Les phénomènes dangereux et les conséquences liés aux accidents

Les rejets de produits ou matières dangereuses constituent toujours le phénomène dangereux prépondérant (73 %) des accidents intervenus sur les sites indiustriels, suivi des incendies (45 %).

Parmi les suites observées au titre des accidents enregistrés en 2023, les conséquences économiques restent les plus fréquentes (75 %). Viennent ensuite les conséquences environnementales (68 %), les conséquences sociales (environ 37 %) et enfin les conséquences humaines (25 %).

Des incidents industriels en hausse

A contrario des accidents, le nombre d’incidents enregistrés est en hausse constante sur la dernière décennie : 840 incidents ICPE ont été recensés en 2023, contre un peu moins de 800 en 2022 (+ 5 %). En 2014, un peu plus de 400 incidents seulement étaient répertoriés dans l’inventaire.

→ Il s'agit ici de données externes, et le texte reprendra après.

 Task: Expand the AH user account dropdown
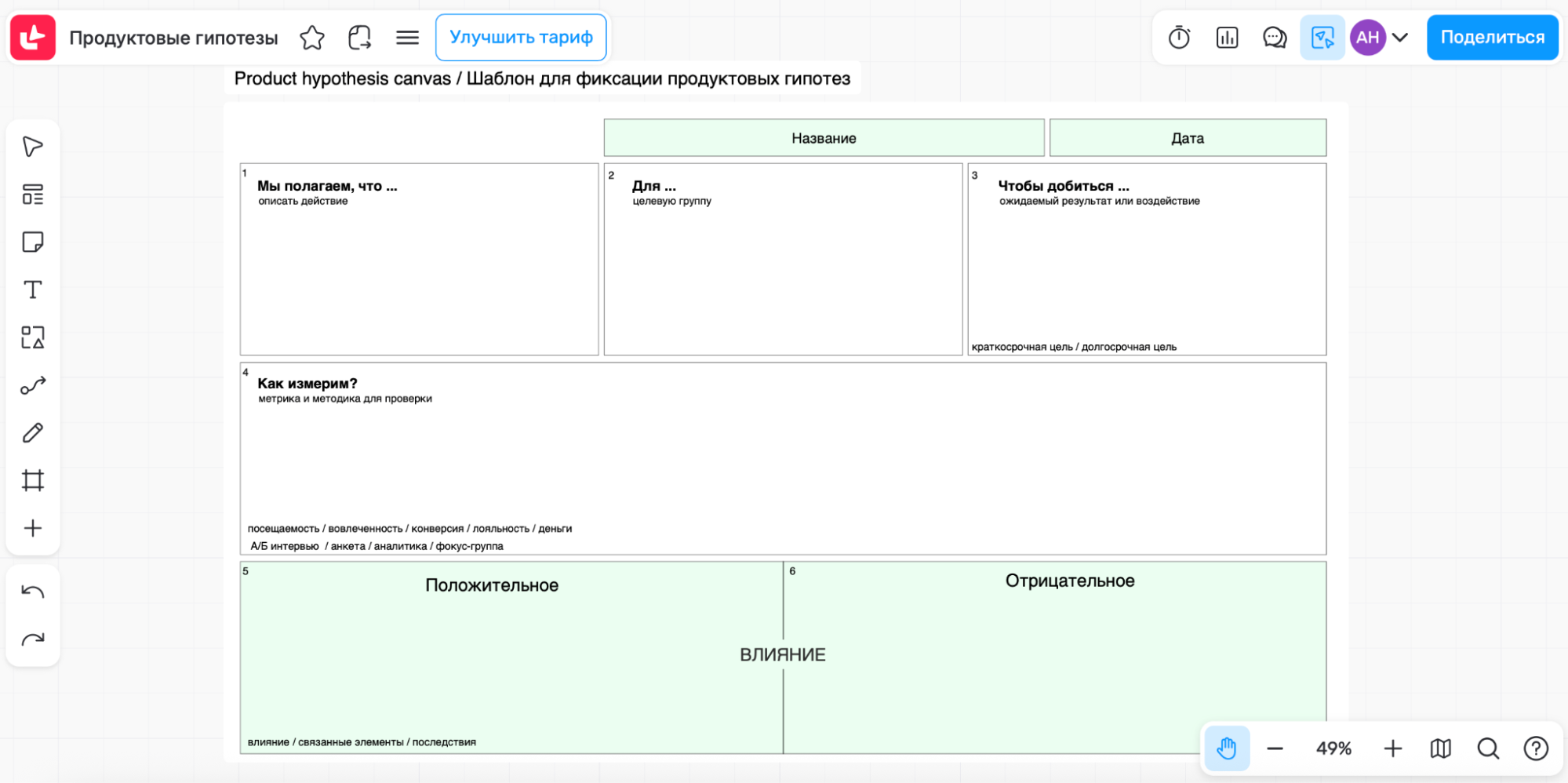(x=1400, y=38)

À noter que le secteur de la chimie fine enregistre une forte hausse en 2023 avec 16 incidents répertoriés.

Cette hausse tendancielle et générale des incidents industriels sur la décennie n’est pas forcément une mauvaise nouvelle. En effet, le Barpi l’attribue à une collecte de plus en plus fine des événements, et donc une remontée d’informations plus efficace auprès des services de l’Etat, c’est-à-dire les services de l’Inspection des sites réglementés par le code de l’Environnement (lire l’encadré ci-dessous).

Un retour d’expérience sur les accidents industriels moins qualitatif

Les investigations du Barpi reposent en partie sur les rapports post-accidents transmis par les industriels. Les observations des agents du Barpi font apparaître deux dégradations dans la recherche des causes des accidents :

  • une baisse du taux de connaissance des perturbations avérées : il était de 76 % en 2022, il n’est plus que de 70 % en 2023 ;
  • une baisse du taux de connaissances des causes profondes : il était de 39 % en 2022, il s’établit désormais à 30 % en 2023. C’est notamment le cas pour le secteur de la chimie, où les rapports d’accidents ne recherchent les causes profondes que dans 47 % des cas (au lieu de 60 % en 2022).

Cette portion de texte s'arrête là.